- Activity: State the number of lines in the material below that contain the word "each", without any other text.

- Source data:
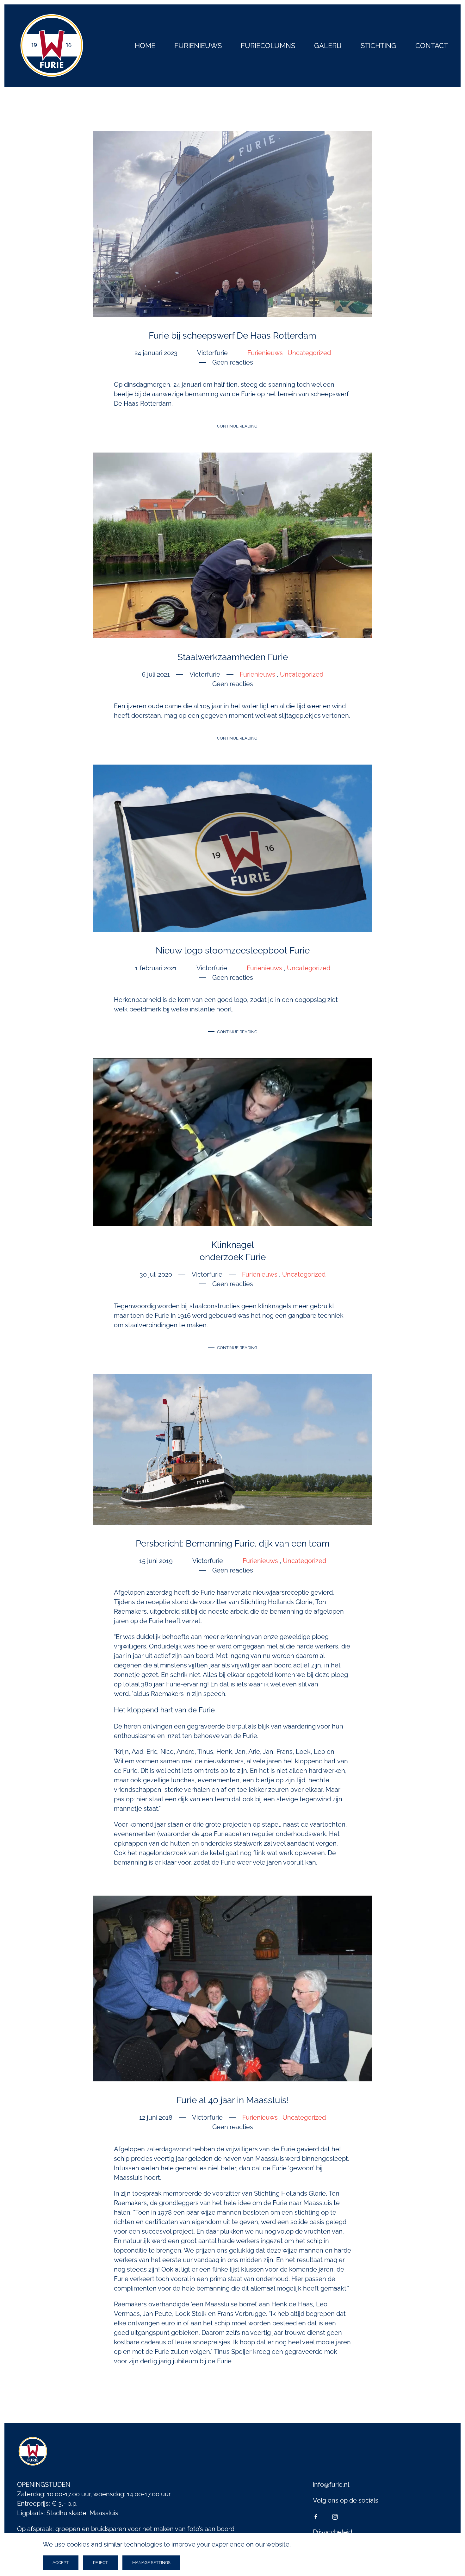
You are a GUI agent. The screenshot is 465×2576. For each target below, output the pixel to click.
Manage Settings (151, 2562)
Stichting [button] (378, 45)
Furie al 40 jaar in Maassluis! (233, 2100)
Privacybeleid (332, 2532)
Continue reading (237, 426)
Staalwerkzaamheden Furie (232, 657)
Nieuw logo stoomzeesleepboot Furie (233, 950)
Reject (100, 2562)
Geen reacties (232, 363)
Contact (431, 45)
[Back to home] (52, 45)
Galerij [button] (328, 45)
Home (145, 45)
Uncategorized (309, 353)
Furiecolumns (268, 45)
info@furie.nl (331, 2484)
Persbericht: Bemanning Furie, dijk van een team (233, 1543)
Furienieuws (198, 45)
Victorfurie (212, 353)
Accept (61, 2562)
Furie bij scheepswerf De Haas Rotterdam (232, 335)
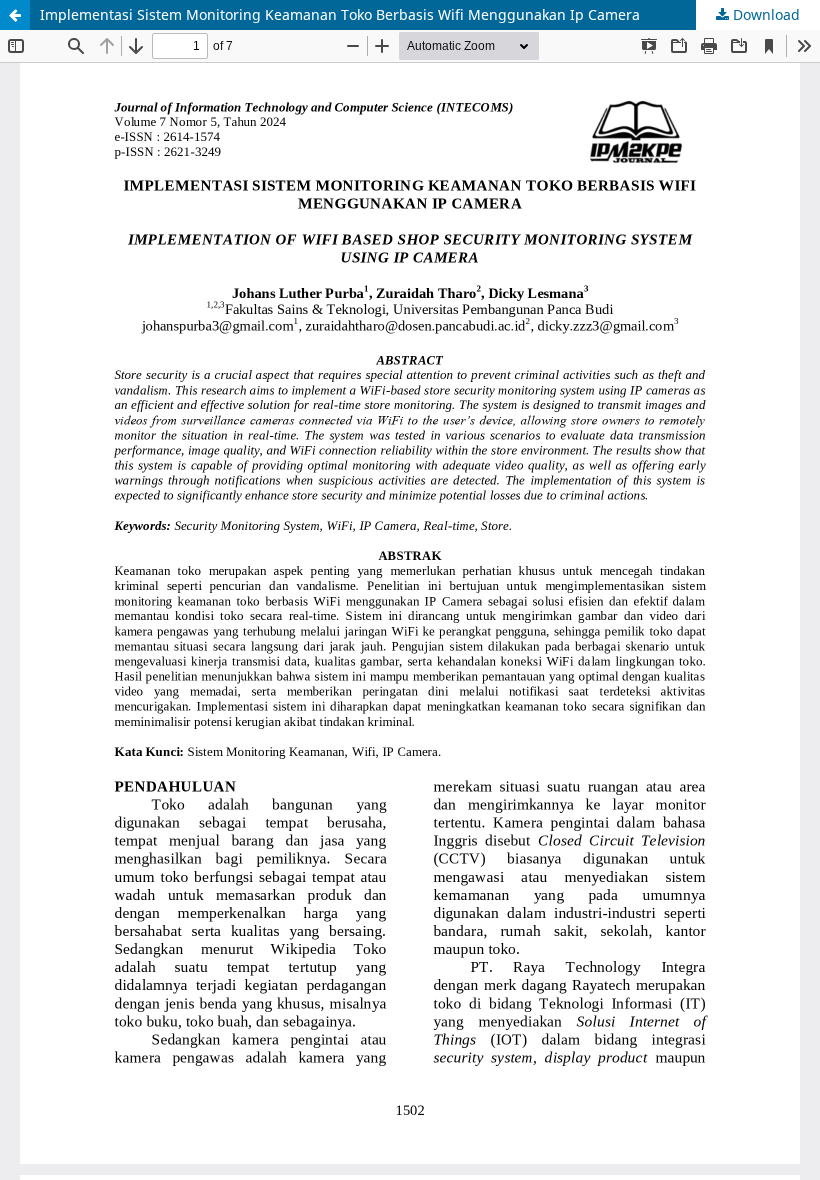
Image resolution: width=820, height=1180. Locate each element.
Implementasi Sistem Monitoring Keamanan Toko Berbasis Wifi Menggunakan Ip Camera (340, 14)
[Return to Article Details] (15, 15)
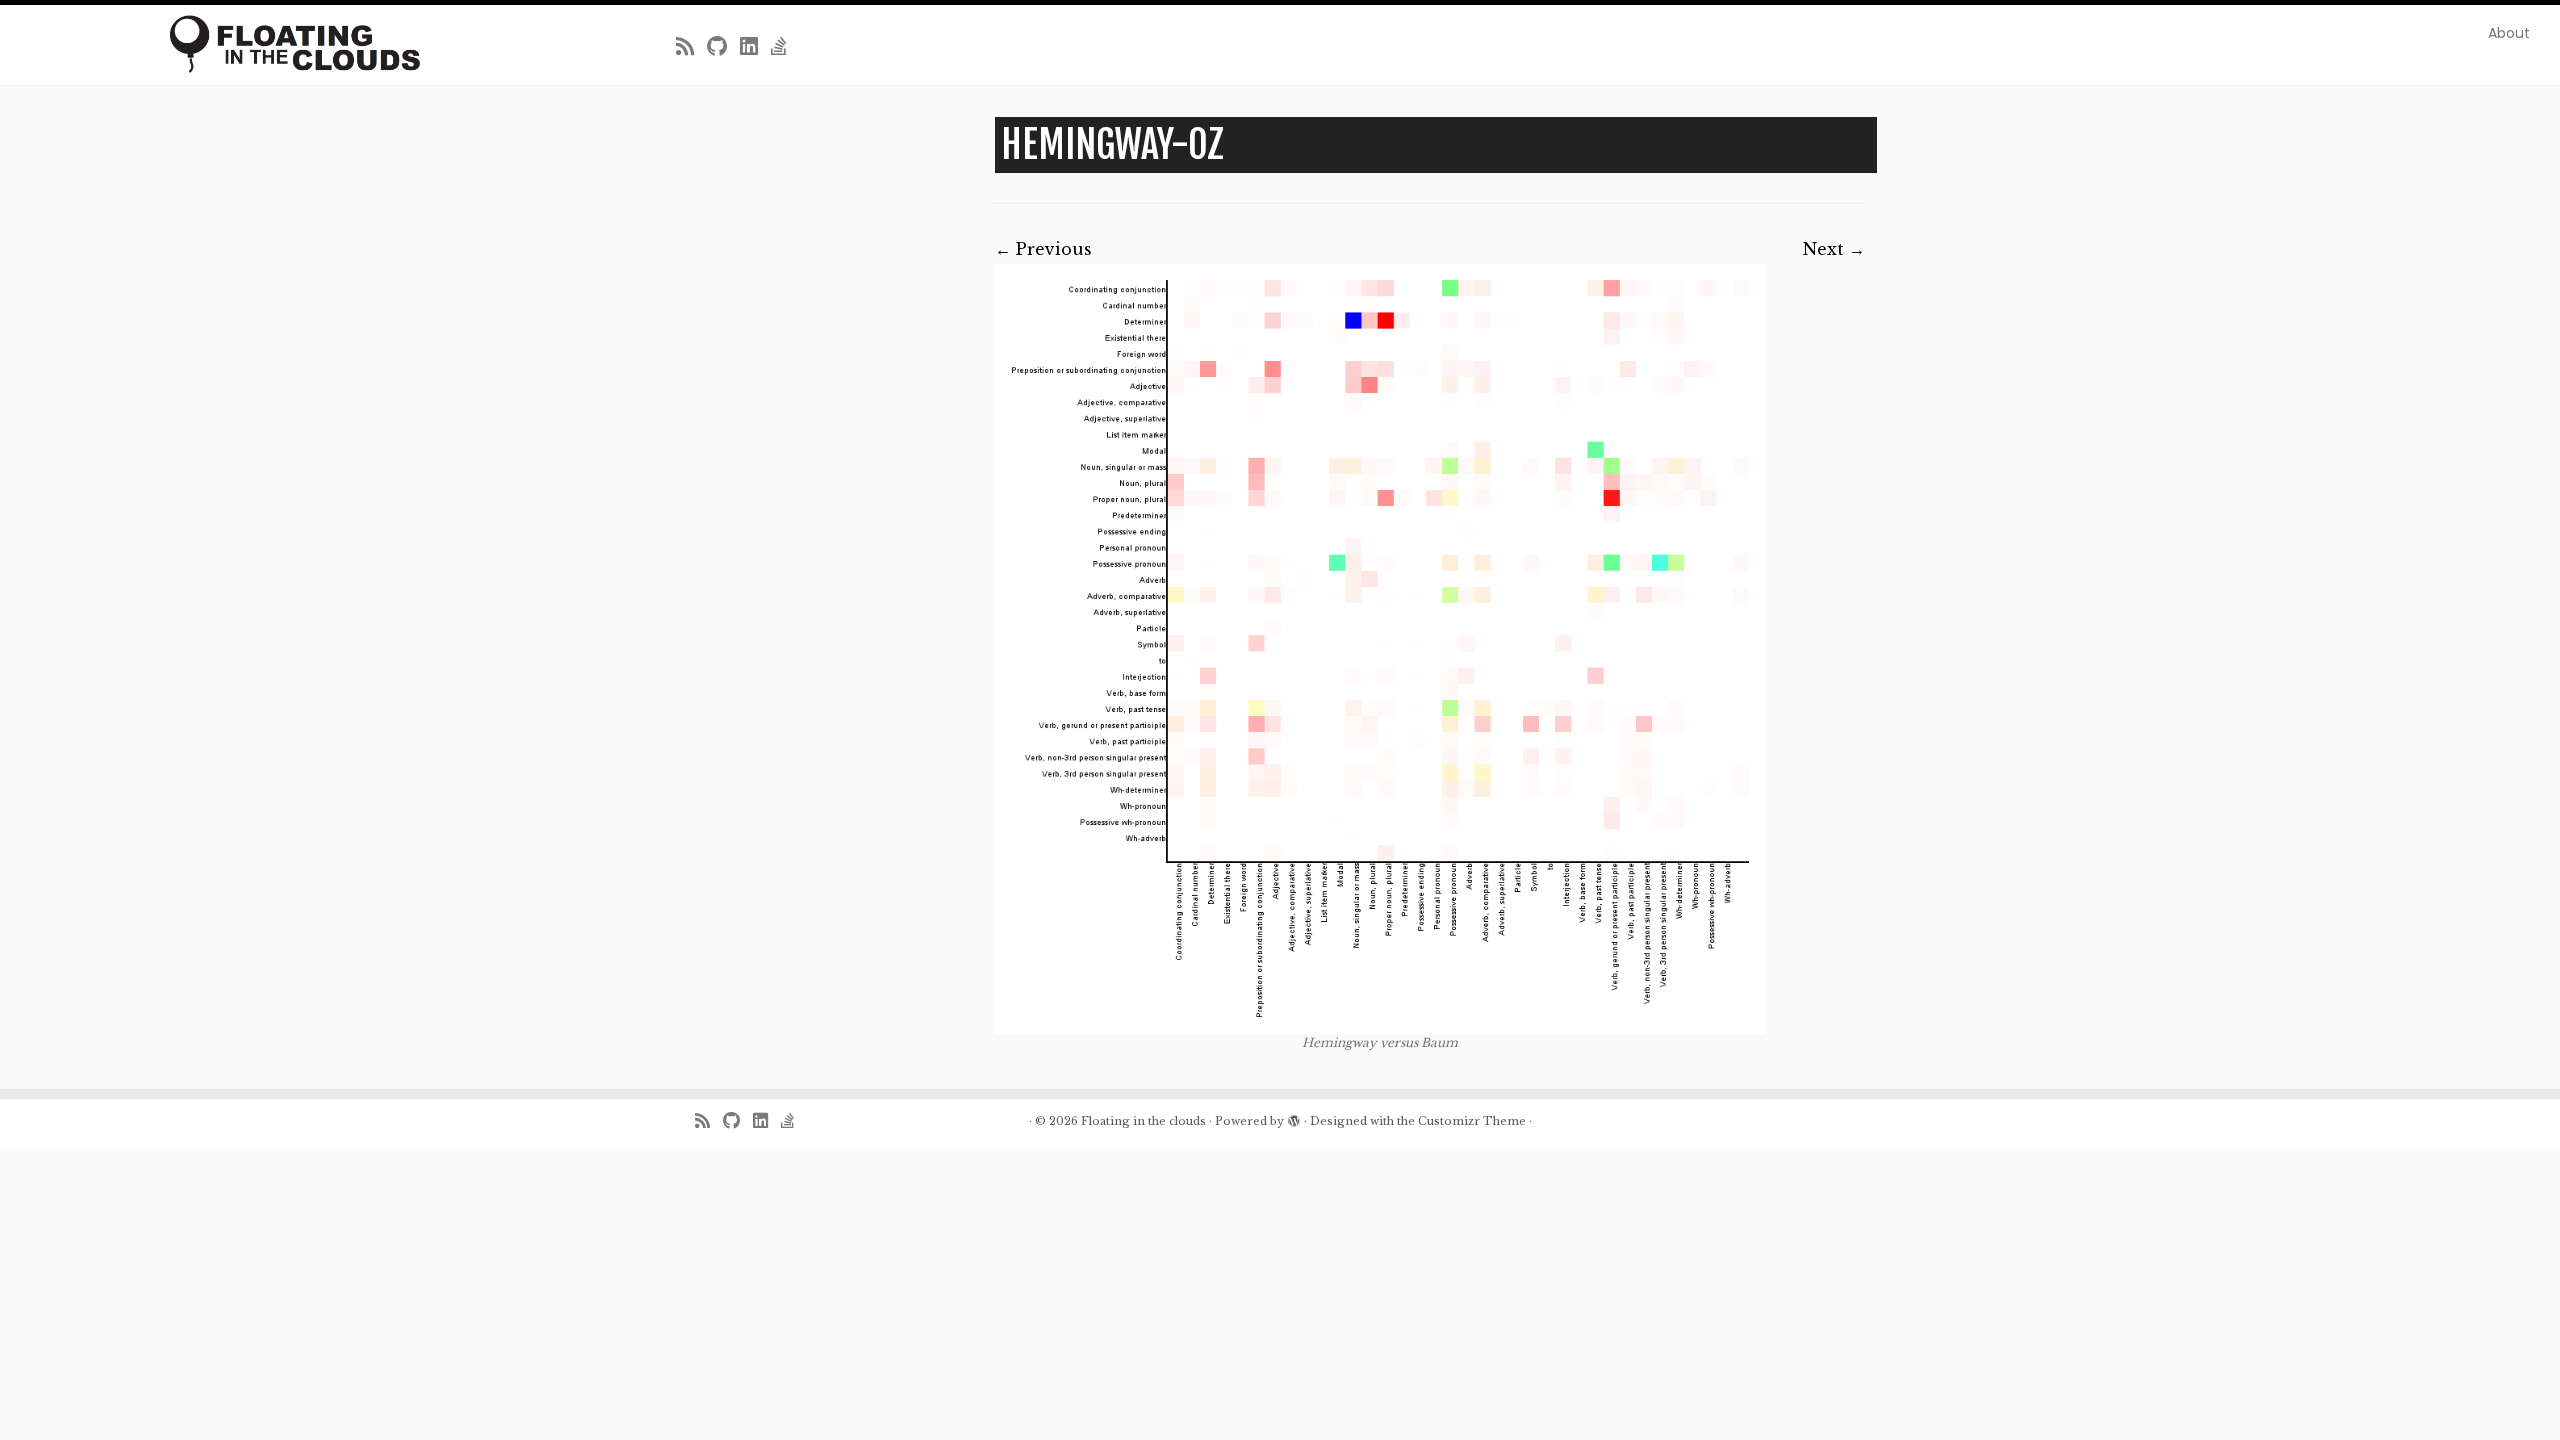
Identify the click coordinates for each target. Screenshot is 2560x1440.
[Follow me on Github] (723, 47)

- Response to this exercise: 3